Value shadowing: server variable¶
ID: cs/web/ambiguous-server-variable
Kind: problem
Security severity:
Severity: warning
Precision: medium
Tags:
- security
- maintainability
- frameworks/asp.net
- external/cwe/cwe-348
Query suites:
- csharp-security-extended.qls
- csharp-security-and-quality.qls
Click to see the query in the CodeQL repository
Relying on HttpRequest
to provide access to a particular server variable is not safe as it can be overridden by the client. The HttpRequest
class implements an indexer to provide a simplified, combined access to its QueryString
, Form
, Cookies
, or ServerVariables
collections, in that particular order. When searching for a variable, the first match is returned: QueryString
parameters hence supersede values from forms, cookies and server variables, and so on. This is a serious attack vector since an attacker could inject a value in the query string that you do not expect, and which supersedes the value of the server variable you were actually trying to check.
Recommendation¶
Explicitly restrict the search to the ServerVariables
collection.
Example¶
In this example the server attempts to ensure the user is using an HTTPS connection. Because the programmer used the HttpRequest
indexer, URLs like http://www.example.org/?HTTPS=ON
appear to be from a secure connection even though they are not.

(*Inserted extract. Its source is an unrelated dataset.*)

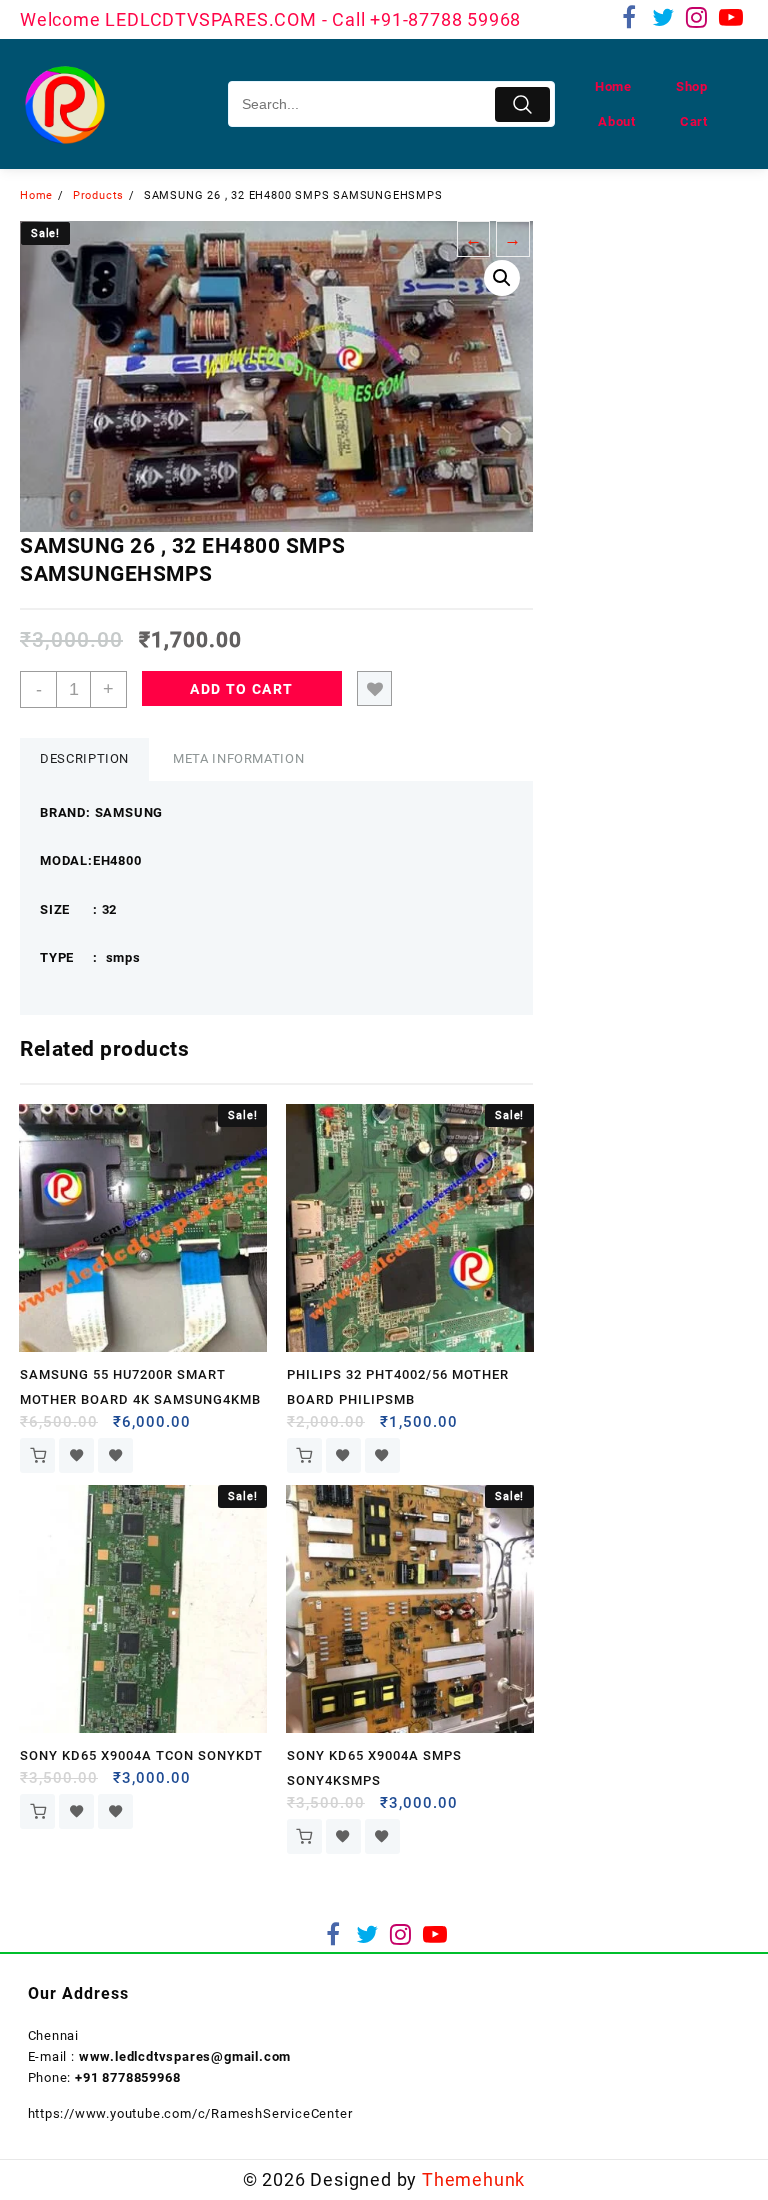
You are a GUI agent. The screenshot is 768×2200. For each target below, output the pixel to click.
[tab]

class ValueShadowingServerVariable
{
public bool isHTTPS(HttpRequest request)
{
String https = request["HTTPS"];
return https == "ON";
}
}
This can be easily fixed by explicitly specifying that we are looking for a server variable.
class ValueShadowingServerVariableFix
{
public bool isHTTPS(HttpRequest request)
{
String https = request.ServerVariables["HTTPS"];
return https == "ON";
}
}
References¶
MSDN: HttpRequest.Item.
MSDN: IIS Server Variables.
Common Weakness Enumeration: CWE-348.